Madonna Badger Finds New Purpose With 'Women Not Objects' Campaign Years After Tragic House Fire

NEW YORK (CBSNewYork) -- It was the most devastating tragedy a mother can imagine.

On Christmas Day in 2011, fire ravaged Madonna Badger's home in Stamford, Connecticut.

Her three little girls -- 9-year-old Lily, and 7-year-old twins Sarah and Grace -- became trapped. The divorced mom tried, but couldn't save her children. Her parents also died in the inferno.

Everyone she loved was gone in an instant.

"There was no one left," Badger told CBS2's Mary Calvi. "I wanted to die."

She even contemplated the unthinkable.

"I was afraid of killing myself because I thought, 'Oh my god, I may not find them,' or 'I may not see them,'" Badger said. "No one knew what to do with me, and everybody was so afraid of what I would do."

She was put into four different psychiatric hospitals until her roommate from college came for her.

"It was like breaking out of jail, I remember calling her on the phone and just saying, 'I can't do this anymore,'" Badger said. "My hair was falling out, I was grey."

Today, Badger runs a successful advertising firm on Fifth Avenue.
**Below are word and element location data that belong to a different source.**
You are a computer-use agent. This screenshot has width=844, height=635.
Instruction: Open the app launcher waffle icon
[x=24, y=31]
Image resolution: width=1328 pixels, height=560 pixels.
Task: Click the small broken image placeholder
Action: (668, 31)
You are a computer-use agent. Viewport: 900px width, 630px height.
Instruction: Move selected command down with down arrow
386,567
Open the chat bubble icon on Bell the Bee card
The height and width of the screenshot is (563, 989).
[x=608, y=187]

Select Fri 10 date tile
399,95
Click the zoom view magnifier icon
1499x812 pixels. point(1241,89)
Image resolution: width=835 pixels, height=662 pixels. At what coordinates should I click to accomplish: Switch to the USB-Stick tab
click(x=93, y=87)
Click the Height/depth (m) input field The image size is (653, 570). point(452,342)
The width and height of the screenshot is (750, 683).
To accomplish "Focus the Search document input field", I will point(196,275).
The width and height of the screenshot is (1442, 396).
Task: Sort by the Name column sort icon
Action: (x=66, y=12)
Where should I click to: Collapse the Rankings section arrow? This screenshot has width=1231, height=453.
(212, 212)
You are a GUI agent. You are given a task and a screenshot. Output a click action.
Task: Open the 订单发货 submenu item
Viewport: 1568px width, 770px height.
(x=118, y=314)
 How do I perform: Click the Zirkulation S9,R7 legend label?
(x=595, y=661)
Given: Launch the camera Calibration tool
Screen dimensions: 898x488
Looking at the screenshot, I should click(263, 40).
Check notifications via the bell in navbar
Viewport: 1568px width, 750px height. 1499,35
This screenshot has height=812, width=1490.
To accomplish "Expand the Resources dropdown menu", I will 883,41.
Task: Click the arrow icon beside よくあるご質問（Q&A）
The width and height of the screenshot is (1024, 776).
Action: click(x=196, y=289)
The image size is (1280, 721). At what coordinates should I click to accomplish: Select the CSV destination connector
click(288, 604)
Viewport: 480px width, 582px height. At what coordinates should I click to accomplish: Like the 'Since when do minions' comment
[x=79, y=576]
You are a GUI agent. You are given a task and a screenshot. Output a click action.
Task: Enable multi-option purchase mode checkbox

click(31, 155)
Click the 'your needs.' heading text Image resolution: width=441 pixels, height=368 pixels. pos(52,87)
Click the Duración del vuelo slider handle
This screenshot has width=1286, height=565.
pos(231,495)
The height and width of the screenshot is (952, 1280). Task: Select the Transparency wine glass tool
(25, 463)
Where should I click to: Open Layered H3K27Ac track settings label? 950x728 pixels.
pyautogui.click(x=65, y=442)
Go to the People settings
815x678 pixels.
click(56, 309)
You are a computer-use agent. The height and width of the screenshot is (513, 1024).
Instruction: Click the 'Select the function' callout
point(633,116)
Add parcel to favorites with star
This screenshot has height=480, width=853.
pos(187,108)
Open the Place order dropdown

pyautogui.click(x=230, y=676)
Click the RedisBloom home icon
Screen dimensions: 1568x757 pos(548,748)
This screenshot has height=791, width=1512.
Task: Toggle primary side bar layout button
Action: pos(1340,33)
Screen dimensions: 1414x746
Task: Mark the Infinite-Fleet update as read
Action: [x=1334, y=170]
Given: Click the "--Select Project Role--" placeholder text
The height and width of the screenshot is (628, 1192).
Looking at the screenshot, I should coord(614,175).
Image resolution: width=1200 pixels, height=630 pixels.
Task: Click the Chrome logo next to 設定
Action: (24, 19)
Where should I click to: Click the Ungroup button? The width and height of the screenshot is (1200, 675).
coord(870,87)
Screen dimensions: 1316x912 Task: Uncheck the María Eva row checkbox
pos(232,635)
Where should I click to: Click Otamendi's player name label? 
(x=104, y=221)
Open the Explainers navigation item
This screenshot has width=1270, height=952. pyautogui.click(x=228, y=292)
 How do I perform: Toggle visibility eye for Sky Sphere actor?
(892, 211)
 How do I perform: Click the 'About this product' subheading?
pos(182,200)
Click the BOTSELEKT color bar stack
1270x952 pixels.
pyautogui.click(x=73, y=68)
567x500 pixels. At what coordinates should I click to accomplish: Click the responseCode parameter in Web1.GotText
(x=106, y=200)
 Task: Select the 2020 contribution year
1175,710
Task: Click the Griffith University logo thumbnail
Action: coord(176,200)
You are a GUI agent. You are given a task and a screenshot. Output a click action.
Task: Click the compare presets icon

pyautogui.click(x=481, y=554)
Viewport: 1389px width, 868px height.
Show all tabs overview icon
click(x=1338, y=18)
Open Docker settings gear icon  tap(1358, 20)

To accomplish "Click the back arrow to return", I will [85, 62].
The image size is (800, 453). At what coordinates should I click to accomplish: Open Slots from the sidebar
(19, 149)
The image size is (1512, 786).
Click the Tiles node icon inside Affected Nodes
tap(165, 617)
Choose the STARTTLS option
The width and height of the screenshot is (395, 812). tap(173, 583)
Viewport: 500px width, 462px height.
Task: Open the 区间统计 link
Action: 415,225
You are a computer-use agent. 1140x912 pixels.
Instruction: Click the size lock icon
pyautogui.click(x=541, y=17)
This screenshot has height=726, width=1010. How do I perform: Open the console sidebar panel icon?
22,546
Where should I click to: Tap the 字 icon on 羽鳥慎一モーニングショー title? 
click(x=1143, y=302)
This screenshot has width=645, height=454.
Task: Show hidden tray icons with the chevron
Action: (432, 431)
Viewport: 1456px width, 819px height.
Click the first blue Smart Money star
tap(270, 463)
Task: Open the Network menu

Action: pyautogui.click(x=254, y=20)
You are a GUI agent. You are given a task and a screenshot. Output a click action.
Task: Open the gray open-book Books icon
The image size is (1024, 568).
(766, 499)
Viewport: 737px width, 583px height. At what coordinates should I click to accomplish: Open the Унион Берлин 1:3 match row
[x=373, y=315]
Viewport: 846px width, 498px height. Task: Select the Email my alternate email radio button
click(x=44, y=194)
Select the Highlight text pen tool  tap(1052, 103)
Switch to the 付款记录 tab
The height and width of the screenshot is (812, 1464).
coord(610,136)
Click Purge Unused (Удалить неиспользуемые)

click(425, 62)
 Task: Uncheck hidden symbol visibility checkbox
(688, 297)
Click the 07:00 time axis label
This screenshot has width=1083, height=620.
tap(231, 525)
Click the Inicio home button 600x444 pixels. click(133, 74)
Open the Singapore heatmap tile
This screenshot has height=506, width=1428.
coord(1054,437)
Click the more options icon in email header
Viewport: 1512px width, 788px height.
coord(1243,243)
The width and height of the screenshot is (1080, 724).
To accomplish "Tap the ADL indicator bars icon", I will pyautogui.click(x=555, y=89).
"I'm here and I'm going to do something positive with the time I that I'm here," Badger said.

And she is.

Badger said her daughters' memories are inspiring her to change how the world views women, with a powerful new movement that's gone viral.

"When I became a mom that was it, that was the number one thing in my life," Badger said. "If my little girls were here, I would be mortified at what they were seeing and what they were having to go through."

She is calling on the advertising industry as a whole to stop using images that objectify women. The viral videos for the #WomenNotObjects campaign has exploded on social media.

CLICK HERE TO SEE ONE OF THE VIDEOS.

"It's about a human change, it's about saying I'm not OK with this anymore. And there's gotta be a better way. I know there's a better way, I know there's a smarter way and that's what we're really asking for," Badger said.

Zero tolerance is what she's calling for and with the huge success of the viral video campaign, there's no doubt it's making an impact.